YOUR GOAL
Can you turn the lines of the records below into a Markdown table with the columns "Row" and "Line," numbering each line and skipping blank ones? Leave the pictures out of your answer.

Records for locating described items

---

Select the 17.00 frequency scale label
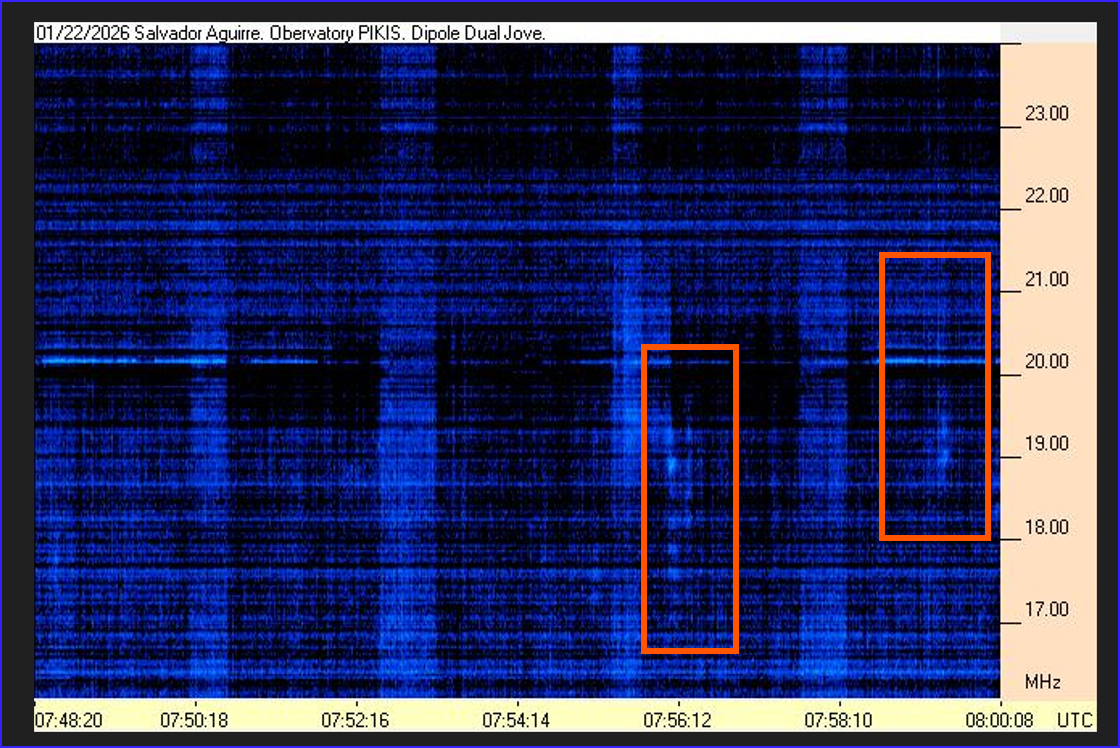This screenshot has height=748, width=1120. point(1046,609)
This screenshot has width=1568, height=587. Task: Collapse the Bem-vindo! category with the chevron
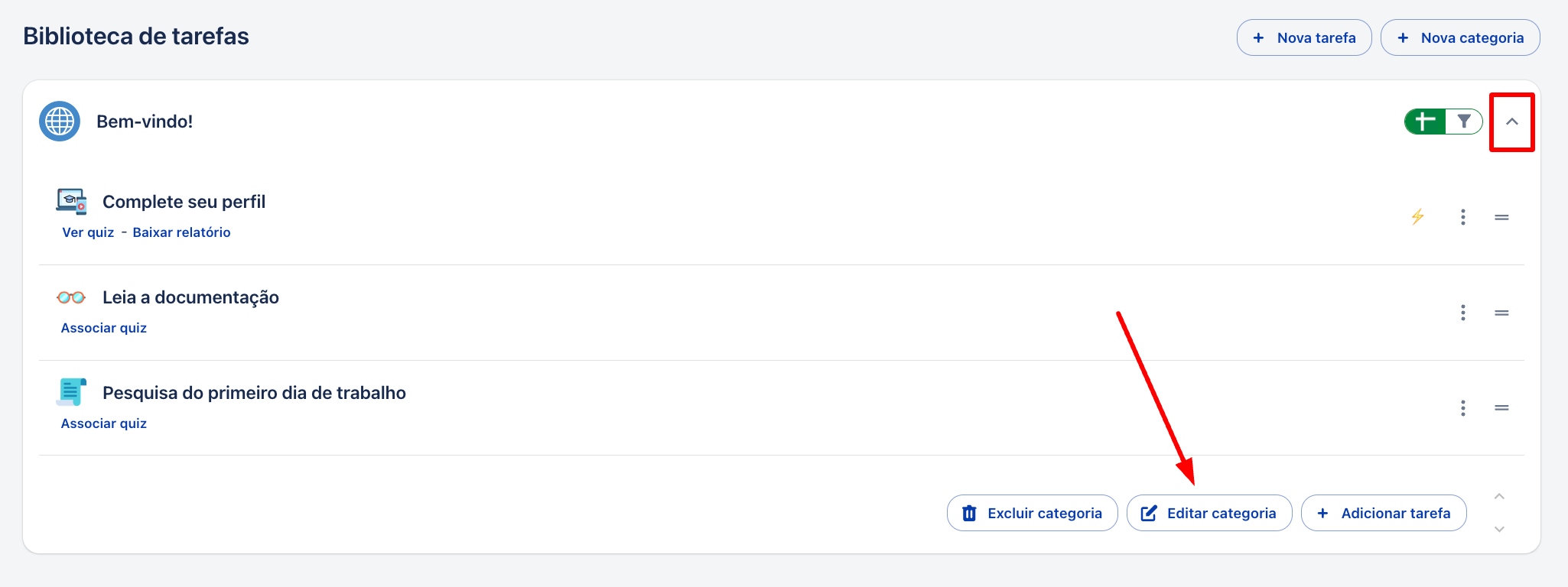(1512, 122)
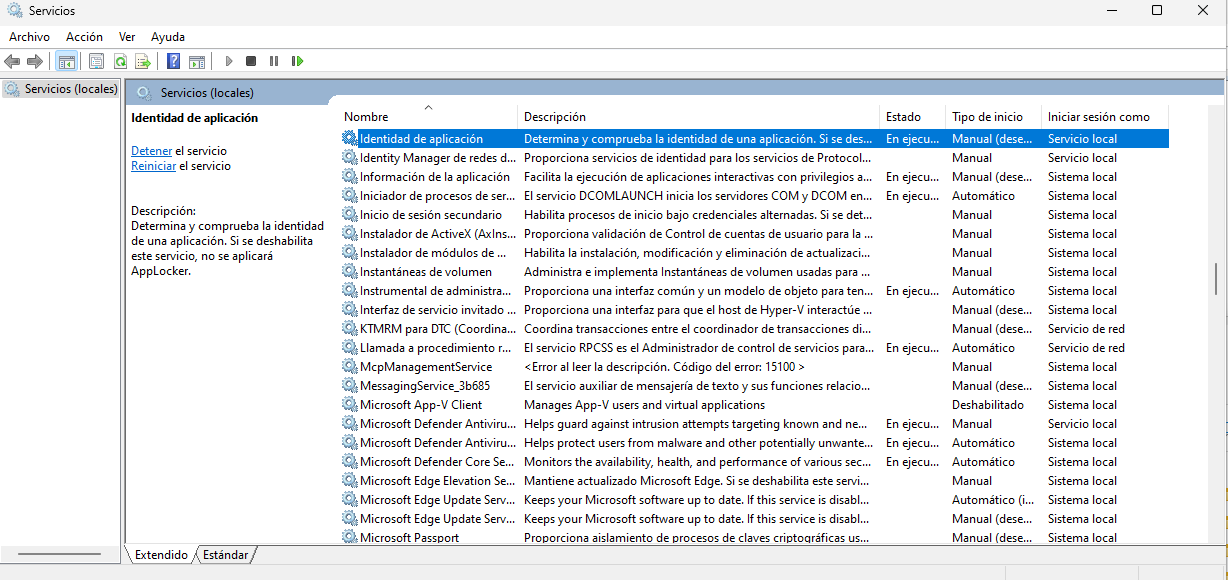The image size is (1228, 580).
Task: Open the Acción menu
Action: coord(84,37)
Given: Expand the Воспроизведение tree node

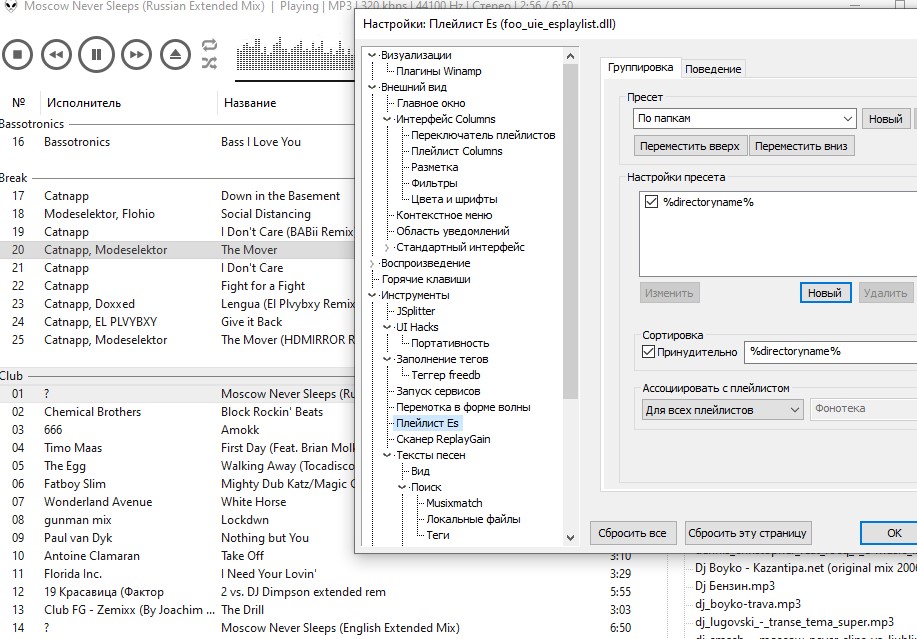Looking at the screenshot, I should [373, 263].
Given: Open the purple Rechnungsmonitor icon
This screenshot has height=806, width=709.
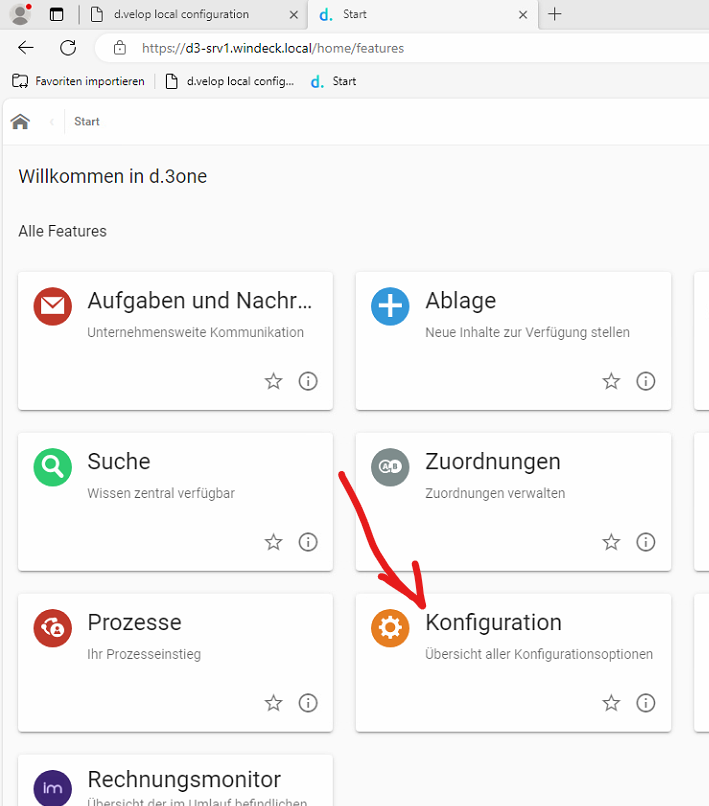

---

EXERCISE RESPONSE
| Row | Line |
|---|---|
| 1 | Select the 17.00 frequency scale label |
| 2 | This screenshot has height=748, width=1120. point(1046,609) |
| 3 | This screenshot has width=1568, height=587. Task: Collapse the Bem-vindo! category with the chevron |
| 4 | (1512, 122) |
| 5 | The image size is (1228, 580). |
| 6 | Task: Open the Acción menu |
| 7 | Action: coord(84,37) |
| 8 | Given: Expand the Воспроизведение tree node |
| 9 | Looking at the screenshot, I should [373, 263]. |
| 10 | Given: Open the purple Rechnungsmonitor icon |
| 11 | This screenshot has height=806, width=709. |